The IAB has previously rejected the complaints as “false”, arguing any security risk is “theoretical”; while Google has said it has policies in place to prohibit advertisers from targeting sensitive categories of data. But the RTB complaint itself pivots on GDPR’s security requirements which demand that personal data be processed in a manner that “ensures appropriate security”, including “protection against unauthorised or unlawful processing and against accidental loss”.

So the security of the RTB system is the core issue which the Irish DPC, along with agencies in the UK and Poland, will have to grapple with as a priority this year.

The complainants have also said they intend to file additional complaints in more markets across Europe, so more DPAs are likely to join the scrutiny of RTB, as concerned supervisory agencies, which could increase pressure on the Irish DPC to act.

Schrems II vs Facebook 

The watchdog’s report also includes an update on long-running litigation filed by European privacy campaigner Max Schrems concerning a data transfer mechanism known as standard contractual clauses (SCCs) — and originally only targeted at Facebook’s use of the mechanism.

The DPC decided to refer Schrems’ original challenge to the Irish courts — which have since widened the action by referring a series of legal questions up to the EU’s top court with (now) potential implications for the legality of the EU’s ‘flagship’ Privacy Shield data transfer mechanism.

That was negotiated following the demise of its predecessor Safe Harbor, in 2015, also via a Schrems legal challenge, going on to launch in August 2016 — despite ongoing concerns from data experts. Privacy Shield is now used by close to 4,500 companies to authorize transfers of EU users’ personal data to the US.

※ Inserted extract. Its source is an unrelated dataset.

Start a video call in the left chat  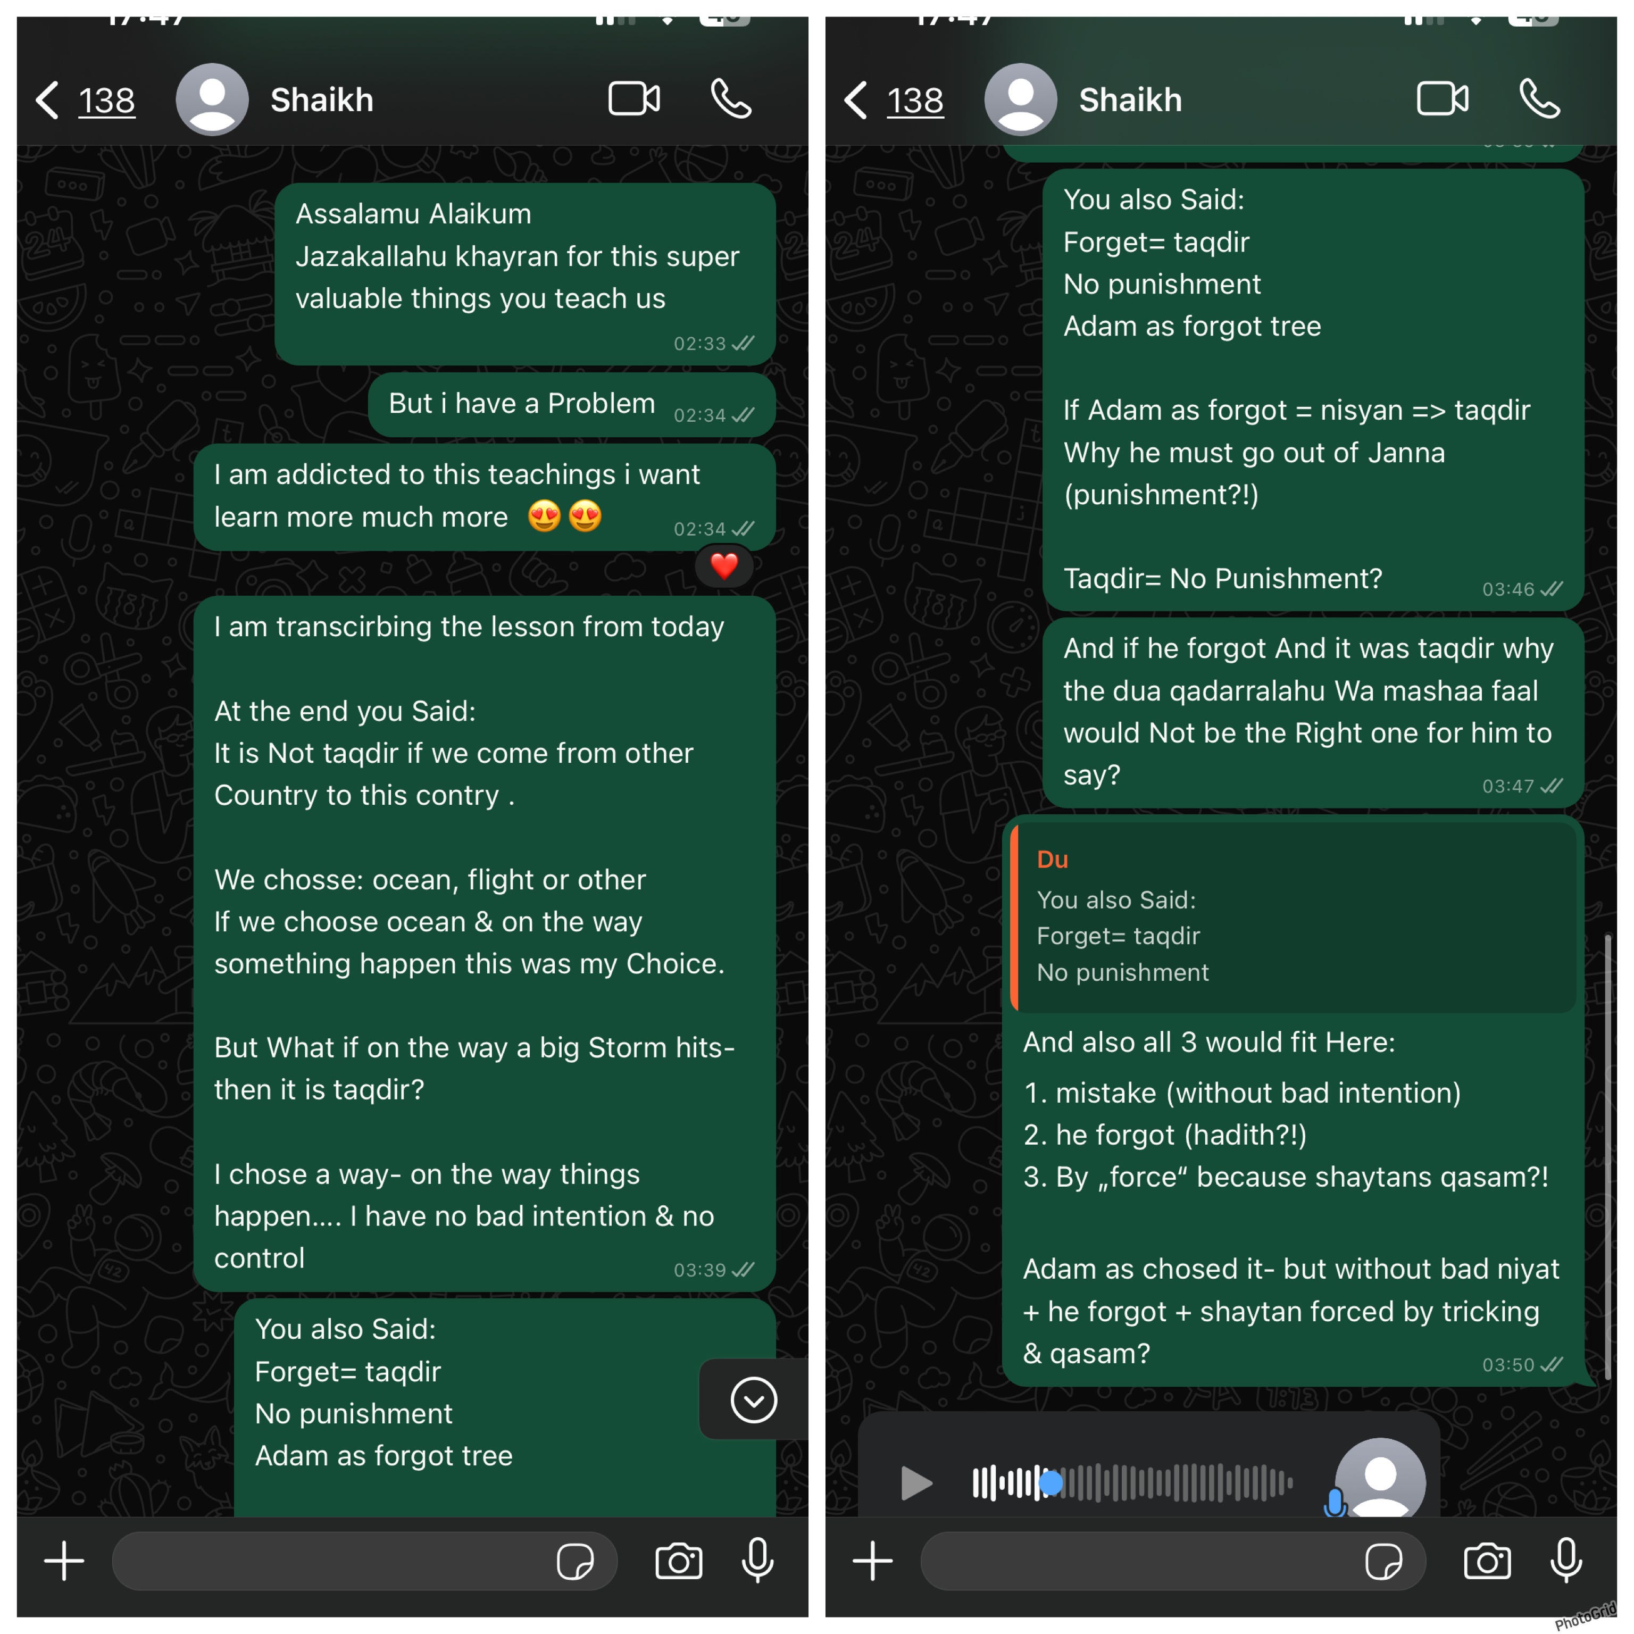633,99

So while Schrems’ complaint about SCCs (sometimes also called “model contract clauses”) was targeted at Facebook’s use of them the litigation could end up having major implications for very many more companies if Privacy Shield itself comes unstuck.

More recently Facebook has sought to block the Irish judges’ referral of legal questions to the Court of Justice of the EU (CJEU) — winning leave to appeal last summer (though judges did not stay the referral in the meanwhile).

In its report the DPC notes that the substantive hearing of Facebook’s appeal took place over January 21, 22 and 23 before a five judge Supreme Court panel.

“Oral arguments were made on behalf of Facebook, the DPC, the U.S. Government and Mr Schrems,” it writes. “Some of the central questions arising from the appeal include the following: can the Supreme Court revisit the facts found by the High Court relating to US law? (This arises from allegations by Facebook and the US Government that the High Court judgment, which underpins the reference made to the CJEU, contains various factual errors concerning US law).

“If the Supreme Court considers that it may do so, further questions will then arise for the Court as to whether there are in fact errors in the judgment and if so, whether and how these should be addressed.”

“At the time of going to print there is no indication as to when the Supreme Court judgment will be delivered,” it adds. “In the meantime, the High Court’s reference to the CJEU remains valid and is pending before the CJEU.”